METdance with Apollo Chamber Players.
Photo by Ben Doyle.
Ask any dancer and they’ll tell you there’s nothing quite like dancing to live music. METdance’s last season included no live music, but that auditory drought ends on April 10 when the company joins the Apollo Chamber Players at the Wortham Center’s Cullen Theater for a program that includes resident choreographer Kiki Lucas’ audience favorite The Vessel, and a world premiere by Jessica Hendricks. “We have a new group of dancers who were looking forward to dancing to live music,” says artistic director Marlana Walsh Doyle. “There are so many music lovers in Houston, and live music is rare with contemporary dance.”
In revisiting The Vessel (2013), with music by Ben Doyle, METdance sought out a chamber orchestra that was interested in collaborating with dance. “We talked to a couple of different groups, and we really enjoyed Matt [Detrick], the director of the Apollo Chamber Players,” says Walsh Doyle. Detrick agreed to play the live accompaniment for The Vessel, and in return the Hendricks’ world premiere would be choreographed to music selected by Detrick, including O Sole Mio and Salento Pizzica, Italian folk songs arranged by Apollo Chamber Players and featured on the group’s European Folkscapes album, including Fantasy on Bulgarian Rhythms by Rice faculty composer and Musiqa member Karim Al-Zand, and Splash of Indigo by Texas A&M faculty composer Marty Regan. Both Al-Zand and Regan’s work were part of Apollo’s 20×2020 commissioning project.
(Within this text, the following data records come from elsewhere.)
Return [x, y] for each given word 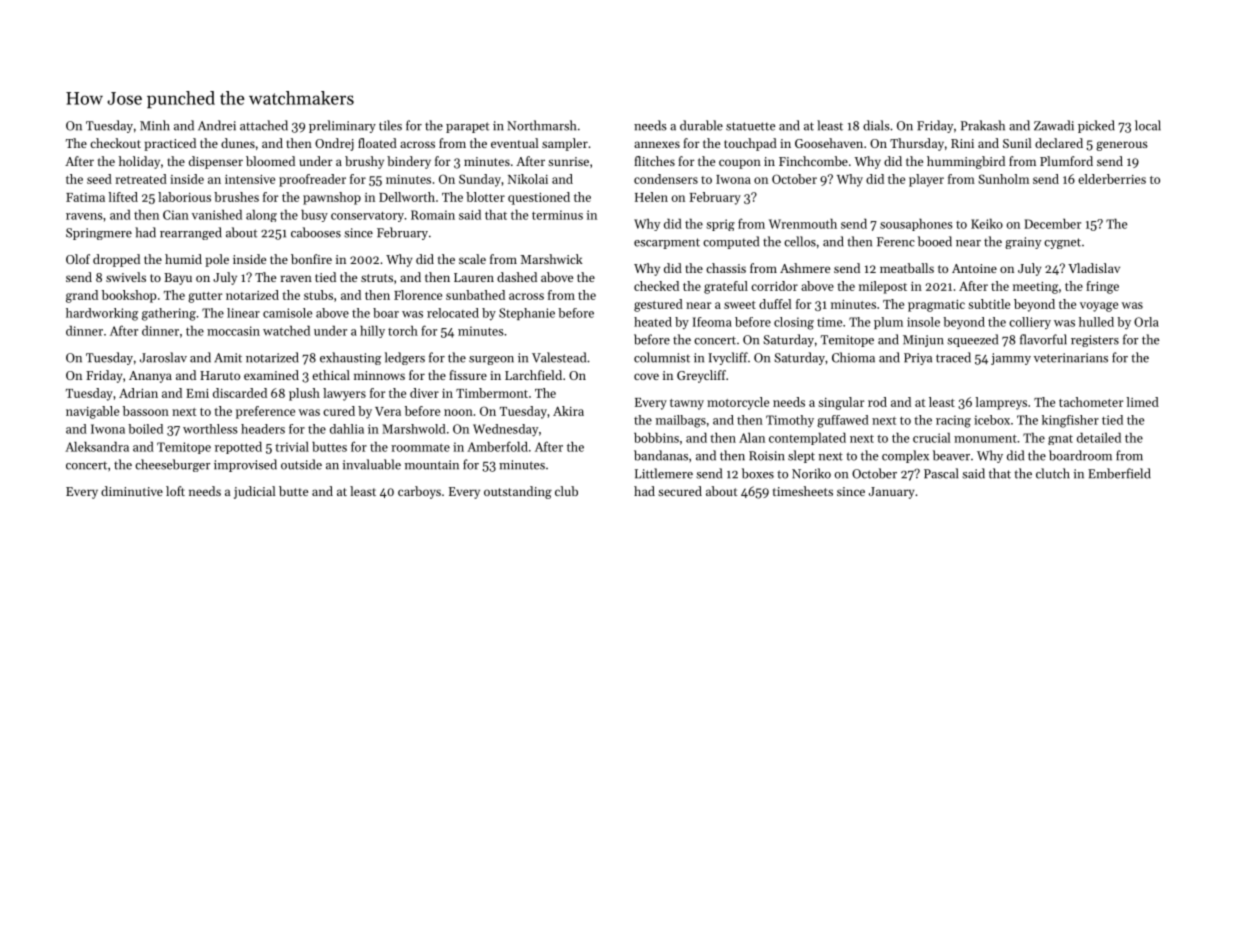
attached [264, 125]
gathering [169, 314]
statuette [750, 126]
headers [263, 429]
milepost [883, 287]
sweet [740, 305]
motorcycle [738, 403]
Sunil [1017, 143]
This is the first time Apollo has collaborated with a dance company. “It’s not every day that music not originally intended or written for other mediums like dance is integrated into other art forms,” says Detrick. “It speaks to the power and permeability of music and dance.”
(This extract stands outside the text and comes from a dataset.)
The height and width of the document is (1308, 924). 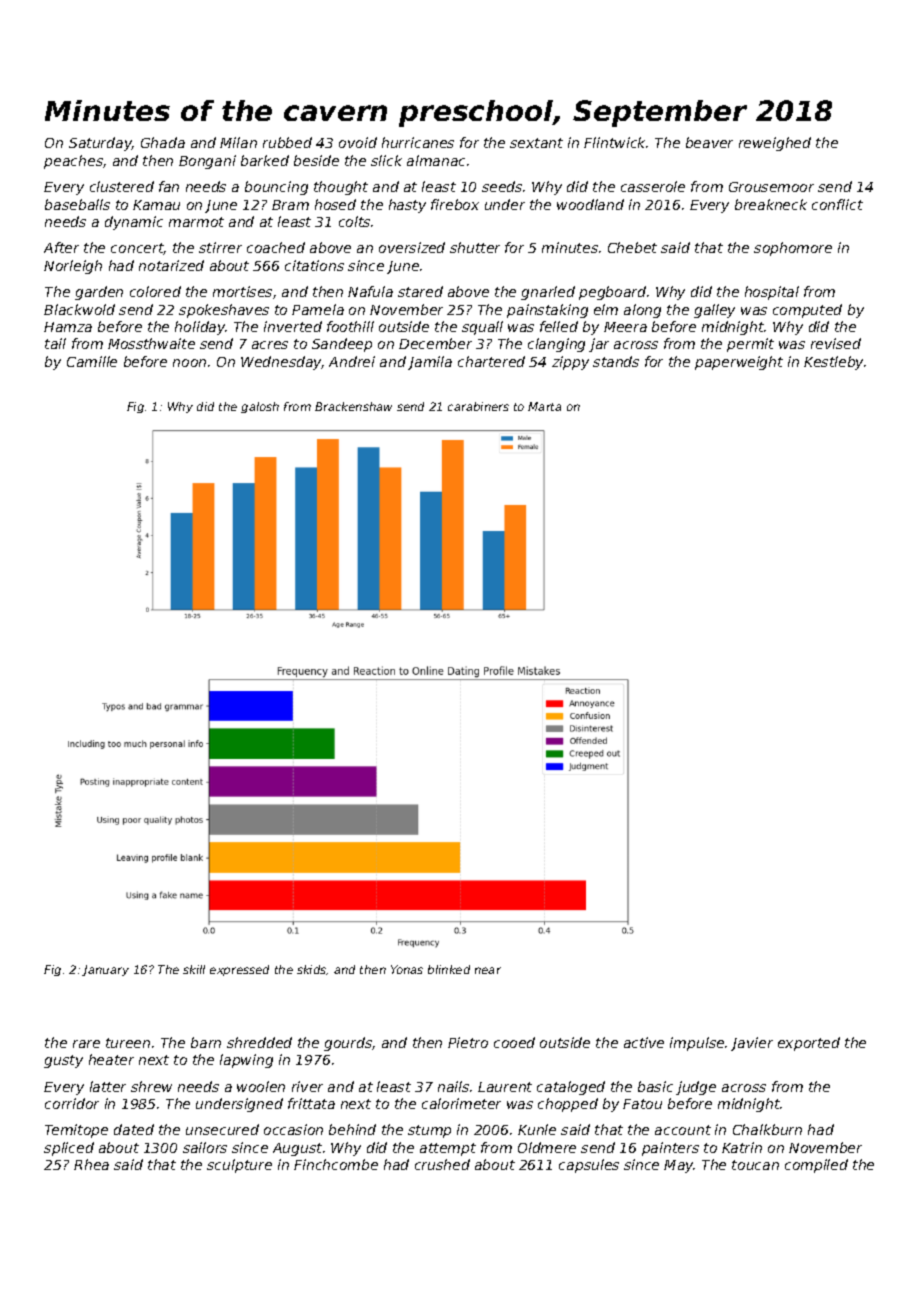 I want to click on sailors, so click(x=205, y=1147).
After their April concert, METdance will start rehearsing for Sizzling Summer Dance, the company’s annual June show at the Miller Outdoor Theatre. This year, the company will present a new work by technologist and choreographer Sydney Skybetter. The piece is still in its developmental stages, with Skybetter planning to set the work later this spring. “I am so excited to be making a work for her ferocious dancers,” says Skybetter. “The piece is going to be ridiculously fun. I’m pulling together some of my favorite music of all time—everything from WHAM! to French disco—to make a dance about gestural communication gone awry. It will be informed by my recent research in human/computer interfaces. I’ve been talking with nerds around the world about how gesture-reading technologies like the Apple Watch (among others) enable and complicate interpersonal communication, and this dance for the MET is the first creative outgrowth of this research.”
Sizzling Summer Dance will also see work by Margot Gelber, the winner of METdance’s 2015 Emerging Choreographer Commission. This celebration of new dance works will be underscored by the departure of resident choreographer Kiki Lucas, whose piece has been ten years in the making. Her departure recalls the bittersweet exits of five MET dancers last summer, which ushered in the current season with a predominantly new company. METdance closed last season with a performance on Jacob’s Pillow storied Inside/Out stage; the rare honor provided a sense of closure for Walsh Doyle. “Being invited back was nice, because it typically doesn’t happen. It was an amazing experience that I can’t really describe, because every time you go back it’s a little different. It was a great way to close out the season, and also to fire me up for the next generation of MET dancers.”
The first half of the season had its fair share of road-bumps, with the new out-of-towners having to pick up the pulse of the city, but the native Houstonians were there to help every step of the way. The result was a successful first show in November, and the company has been getting stronger ever since.
Walsh Doyle recently wrapped up a New York City audition in search of one male and one female dancer to add to the roster. 103 dancers showed up to the audition, indicating an increasing demand for dance jobs; combined with the thirty dancers who auditioned at the MET’s recent Houston call, Walsh Doyle noticed a broad range of applicants. “I wanted to hire them all, because they were all obviously talented,” she says. “We had a lot of college students, and a lot of people who had auditioned for us in the past. Then there are a slew of video auditions to go through.”
With high-profile new works coming down the pipeline, including a piece by the acclaimed Joshua L. Peugh, artistic director of Dark Circles Contemporary Dance and named one of Dance Magazine’s 25 to watch, and New York choreographer Camille A. Brown next year, there’s a lot of momentum at METdance. The organization is approaching the second anniversary of its new home on 2808 Caroline, and a birthday party is in the works that includes a day of free-to-the-public dance classes. “We’ve learned alot in two years,” observes the always-enthusiastic artistic director. “Our adult and children’s programs have really grown. The new dancers are finally jelling. Weights + Measures opened, and it’s really cool to have them in the building. We’re really supporting the community and Midtown, and they’re thankful that we’ve transferred our clients and students here.”